Why did the chicken cross the road from Rock Island to Moline? To get to the other side, where it can roost in peace. There, chickens are welcomed with open arms by the city: over the summer, the Moline City Council adopted an ordinance that permits residents to house up to six hens in their backyard.
But here, in Rock Island, you can’t board fowl without running the risk of running afowl of the law. (Sorry.) I say “running the risk” because the ordinances currently on the books are unclear as to whether harboring hens violates the law. As Rock Island city attorney David Morrison told The Dispatch, “it’s probably subject to interpretation. There’s nothing specifically that says you cannot have chickens in the city.”
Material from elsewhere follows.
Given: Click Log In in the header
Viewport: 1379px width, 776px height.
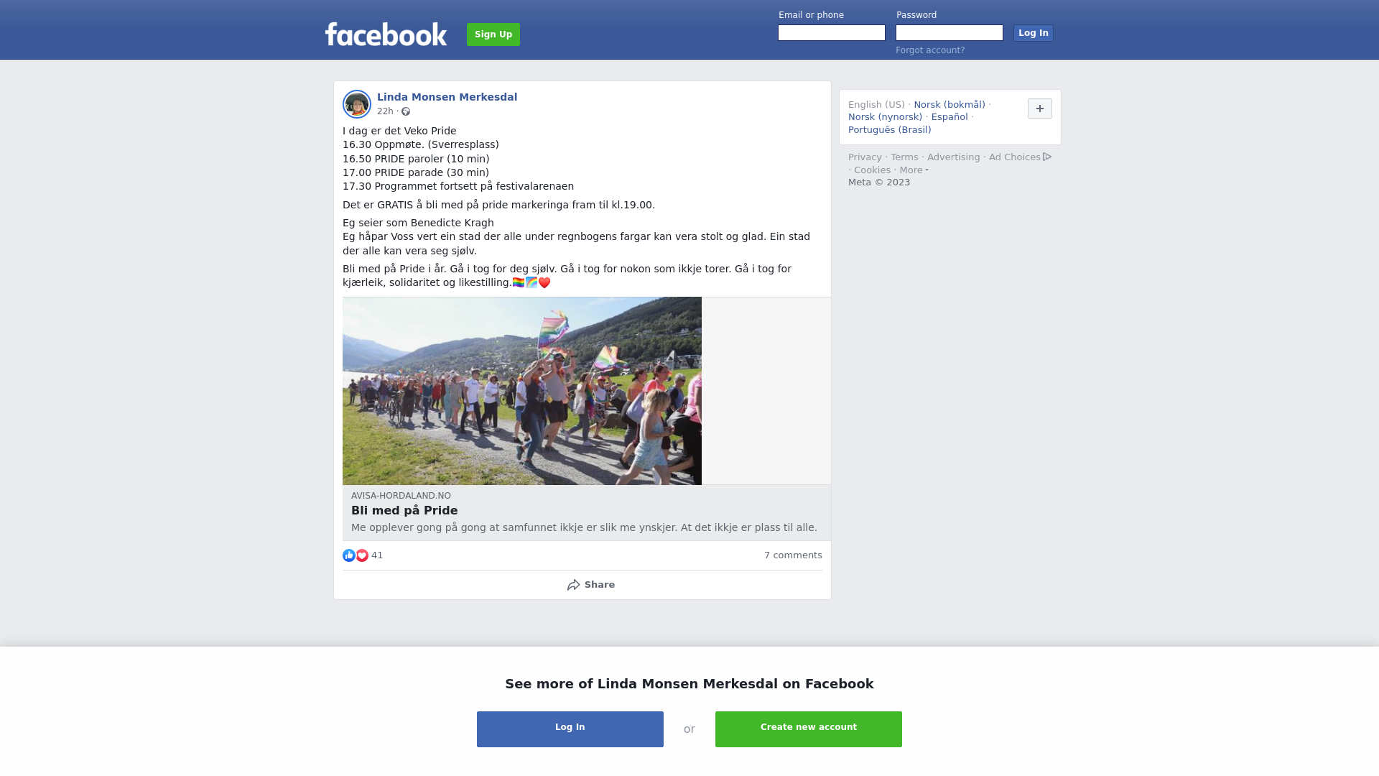Looking at the screenshot, I should (x=1034, y=33).
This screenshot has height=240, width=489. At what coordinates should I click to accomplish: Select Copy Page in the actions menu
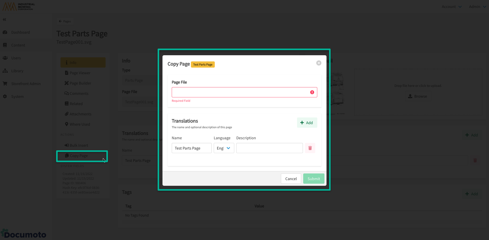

So, too, is there nothing specifically that says you can have chickens in the city. And that’s what needs to change. Being able to own a small and harmless domesticated farm animal is a matter not only of individual liberty, but of food sustainability. If I can grow fresh fruit and vegetables in my backyard, why can’t I harvest fresh eggs in my backyard?
I’ll tell you why: because a few members on City Council are holding up a pro-urban chicken ordinance amendment out of ignorance. On Aug. 22, the Council actually voted 4-3 in favor of the measure, which would have allowed residents to house up to six hens on residential property, but fell short one vote short of the supermajority needed to pass it.
“I do not believe our city is progressing by bringing chickens in,” said Alderman Virgil Mayberry, one of the three who voted in opposition. “You do not see well-to-do communities with chickens there”. Actually, you do. In San Francisco—home of some of the most well-to-do neighborhoods in the country—residents are free to own fowl. But you don’t need to look that far: both Madison and Ann Arbor—two gems of the Midwest—both have reversed their poultry bans in recent years.
“Do we want Rock Island to be a poor community, or do we want it to be a well-to-do, wealthy community?” continued Alderman Mayberry. (I find nothing wrong with being a middle-class community, but many politicians like to think in extremes.) “We’ve got people on our staff trying to sell this community.”
The notion that these innocuous creatures somehow drive away residents is baseless. I, for one, would be drawn to a city that respects the rights of its residents to practice food sustainability on their own property.
By dragging its feet on the issue, Rock Island is lagging behind not only the growing number of cities that are progressing on this latest front of food sustainability, but also the other cities on the Illinois side of the Quad Cities (Moline, East Moline, and Silvis), all of which have hatched well-regulated policies and practices in the interest of their citizens, who now enjoy access to a self-sustaining source of protein.
Don’t brood over broods, Rock Island City Council. (A brood is a group of hens. Again, I apologize for the poultry pun.)